The empirical hook is that prefill and decode phases activate strikingly similar experts, with a Spearman correlation reported between 0.70 and 0.92 across the three models tested. That lets the system build an "expert signature" during prefill, cluster signatures across decode workers with balanced K-means, and then route with a locality band that still respects live load. On task-mixed workloads spanning legal, code, math and medical prompts, median time-per-output-token drops 7.0 to 13.9% versus the best load-balancing baseline. On WildChat language traffic the reduction is 5.9 to 10.0%. Same-domain batches activate 17 to 21% fewer experts per step on the task workload, which is where the latency comes from.

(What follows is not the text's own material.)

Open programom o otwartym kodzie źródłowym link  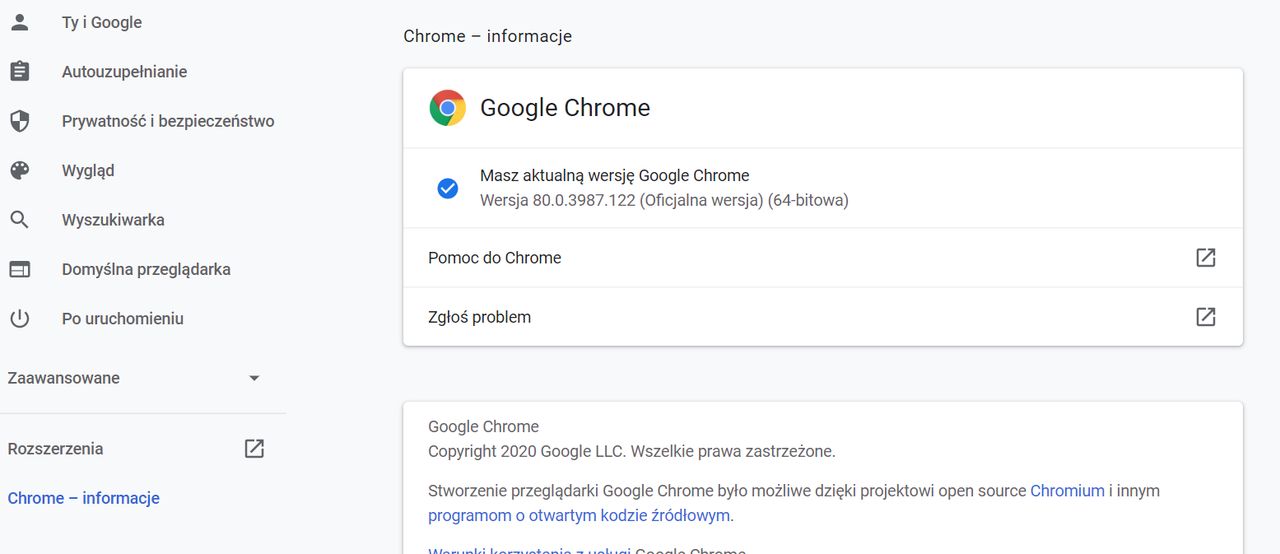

The authors evaluate on Qwen3-30B-A3B, GPT-OSS-120B, and Gemma-4-26B-A4B in an 8-prefill, 16-decode topology on 24 AMD MI300X GPUs across three nodes, with a larger Qwen3-235B-A22B study on 40 GPUs. Implementation is around 2,000 lines of Python on vLLM 0.21.0rc1, and the per-request routing overhead is 0.86 ms, roughly 1.2% of the 69 ms median TTFT. Notably, ELDR beats an oracle baseline that used ground-truth domain labels by 1.4 to 6.9% on median TPOT, which suggests the learned signature captures structure that hand-labeled domains miss.

The honest caveat is that the reported gains ride on a specific stack, AMD MI300X with ROCm 7.2 and 400 Gbps InfiniBand, and the large 235B expert-parallel deployment only saw 2.7 to 4.3% median TPOT improvement, so the win compresses at scale. The paper also does not discuss throughput, cost per token, or behavior under bursty adversarial traffic, and signature capture takes 4 to 15 minutes per model/dataset pair, which is a real friction in multi-tenant serving.

For teams running open MoE models on vLLM the interesting question is how fast this becomes upstream code, because it is the rare inference-side change that does not touch weights, does not alter expert selection, and slots next to prefill-decode disaggregation rather than competing with it.